Court Opinion

ID: 3621351
Source: CourtListenerOpinion
Date Created: 2016-07-06 00:03:02.749661+00
Date Added: 2024-06-11T14:01:46.733971
License: Public Domain

By section 14 of art. 6 of the constitution, it is declared, that a county judge shall be elected in each county of the state, except in the city and county of New York, who shall hold a county court, and this county court "shall "have such jurisdiction in cases arising in justice courts, and "inspecial cases, as the legislature may prescribe, but shall "have no original civil jurisdiction except in such special "cases." The judiciary act of May 12, 1847, sections 29, 30, 31, enumerates the special cases of which county courts shall have jurisdiction, and among them is the action for assault and battery, when the damages claimed do not exceed five hundred dollars. In all such actions and proceedings as they have jurisdiction of, the power to hear, try, and determine them, according to law, is declared. County courts are therefore courts of special and limited powers, dependent upon the legislature for their jurisdiction, and subject to any alteration which the legislature may think proper to make with respect to it at any time. When the action for assault and battery was commenced in September, 1847, by Dayharsh against Enos, in the Madison county court, that court had jurisdiction *Page 535 
and power to try it; but before it could be tried, the code of 1848 took effect as a law. The 32d section of that code repealed the judiciary act so far as it had conferred or defined the jurisdiction of the county courts, and declared their jurisdiction de novo, omitting the action of assault and battery, and a number of other actions, altogether; but expressly providing that the repeal should not affect any proceedings then pending in those courts. "Any proceeding," I suppose must be understood as embracing any "action" then pending, so that the action in question still had its standing in court. But how was it to be tried? The 34th section of the code appointed general terms of each county court, for the final hearing of actions or proceedings pending therein; but this code provided no way for the trial of issues of fact previously joined. Its provisions related to issues of fact thereafter joined, (sec. 35.) Such issues were to be tried by the court, unless on motion of either party it should order a jury trial. When a jury should be ordered, sections 36 and 37 prescribe the manner of obtaining and drawing the jury. By introducing the word "hereafter" intosection 35, all those provisions which followed about a jury trial in the county courts were made to relate, not to issues which had been already joined, and were then pending in those courts under the law of 1847, but confined them to issues of fact which should be subsequently joined. This was probably an oversight or an inadvertence. Still it may be asked, was there not a power residing in the county court of Madison to try that cause by a jury? I think there was. The court was a constitutional court. Its power and jurisdiction had been declared and defined by the judiciary act. In virtue of that law the court had acquired jurisdiction over the person of the defendant, as well as over the subject matter of the action.

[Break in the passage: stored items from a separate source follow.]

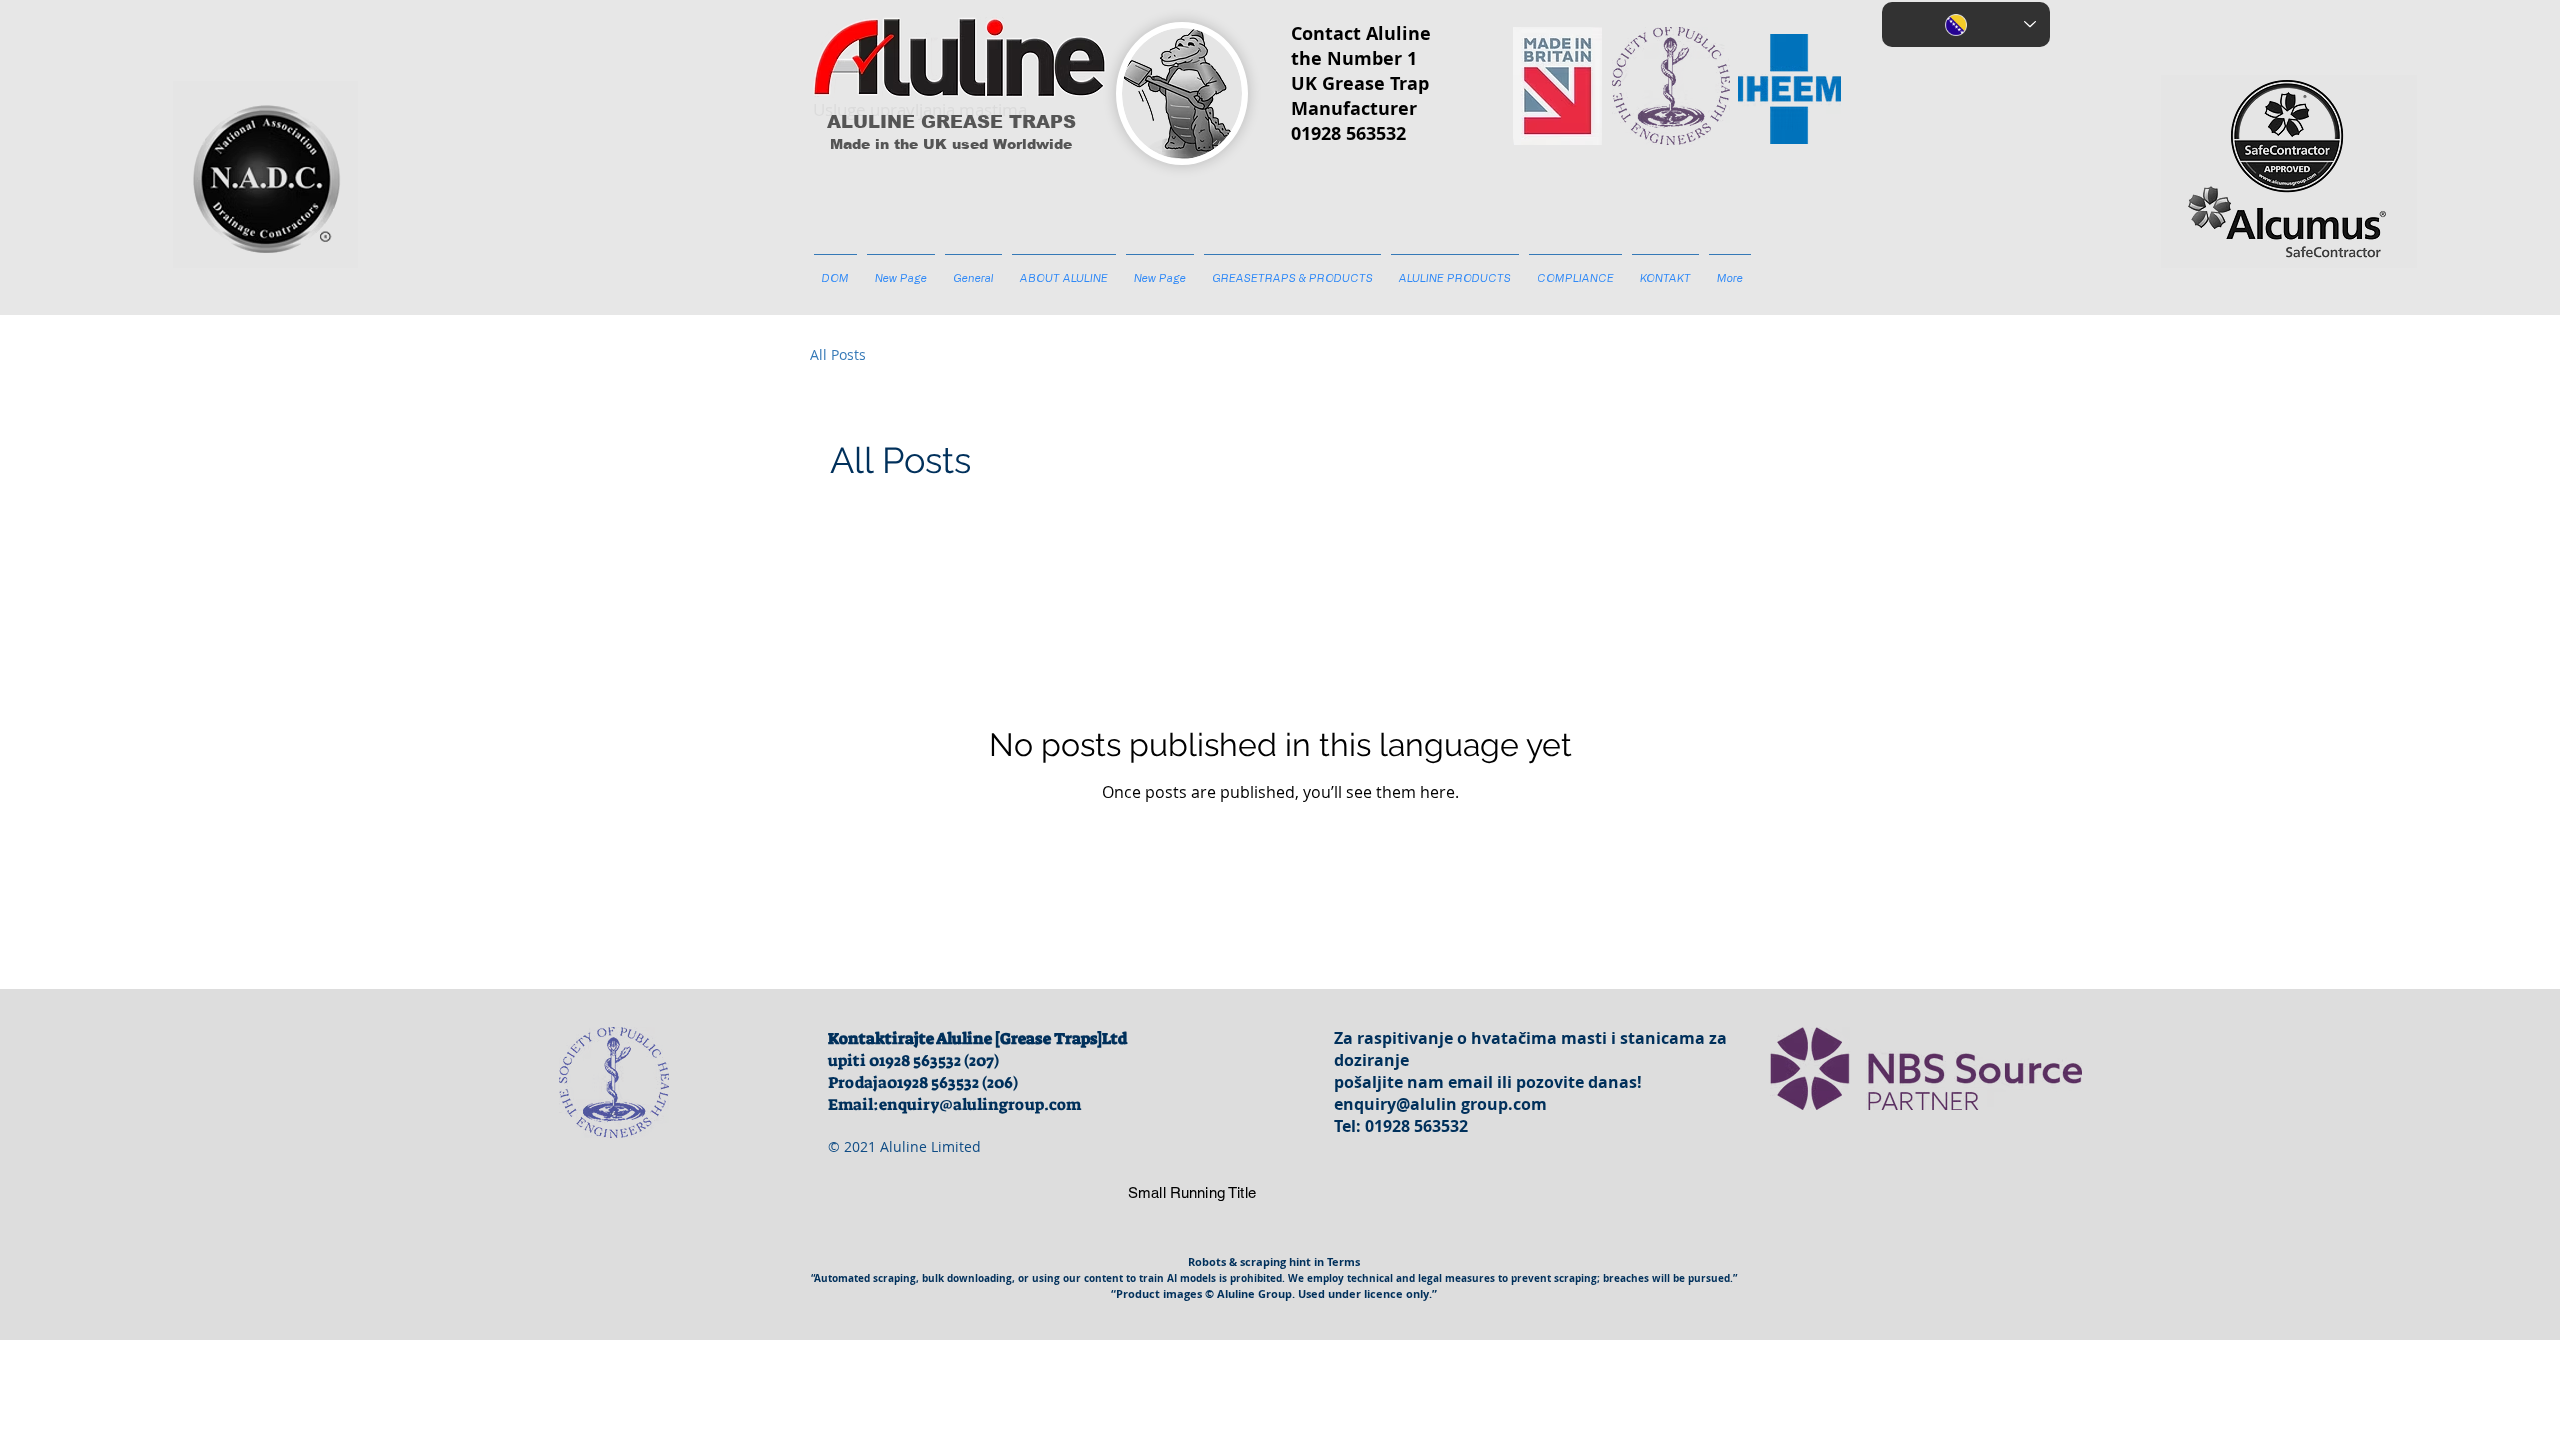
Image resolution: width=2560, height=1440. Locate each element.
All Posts (838, 354)
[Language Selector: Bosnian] (1966, 24)
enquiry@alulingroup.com (980, 1104)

The jurisdiction of the court in respect to future cases and proceedings was materially altered by the code, but the court was left in possession of this pending action, unaffected by the change. The court was required by the code itself to hold a *Page 536 
general term on days and at places specified, "for the final "hearing of actions or proceedings pending therein." The constitutional right of trial by jury belonged to the case. In the absence of any specific directions for summoning or obtaining the attendance of a jury, the court still had the power to order a jury to be summoned and drawn for the trial of the cause. It was a necessary power inherent in the court, and which it might exercise, unless a trial of it by a jury had been waived by consent of parties, or in some other manner prescribed by law. (Constitution, art. 1, sec. 2.) When therefore this cause was brought before the county court to be tried, as it was in September, 1848, that being one of its stated terms, it was clearly competent for the county judge to order a jury to be summoned to try it; the parties not having in any manner waived a trial by jury. It appears from the record that the trial took place before a jury of twelve men, who were drawn from a pannel of eighteen residents of the county, summoned by the sheriff for the purpose, under an order made by the county judge in court, and by that jury a verdict was rendered in the usual manner of such trials, on which judgment was given.
Now the question on this appeal is not one of regularity or irregularity in the manner of summoning, returning, or drawing the jury, or in the mode of conducting the trial. If there was any thing objectionable in either of those respects, the dissatisfied party should have sought his remedy in another form. The only question upon the record brought up on this appeal, is a question of jurisdiction and power of the county court to try the cause at all, and more especially to try it by a jury; and believing as I do that notwithstanding the change in the law while the action was pending, the county judge retained the jurisdiction, and had the power to order a jury for the trial of it, I think the judgment appealed from must be affirmed.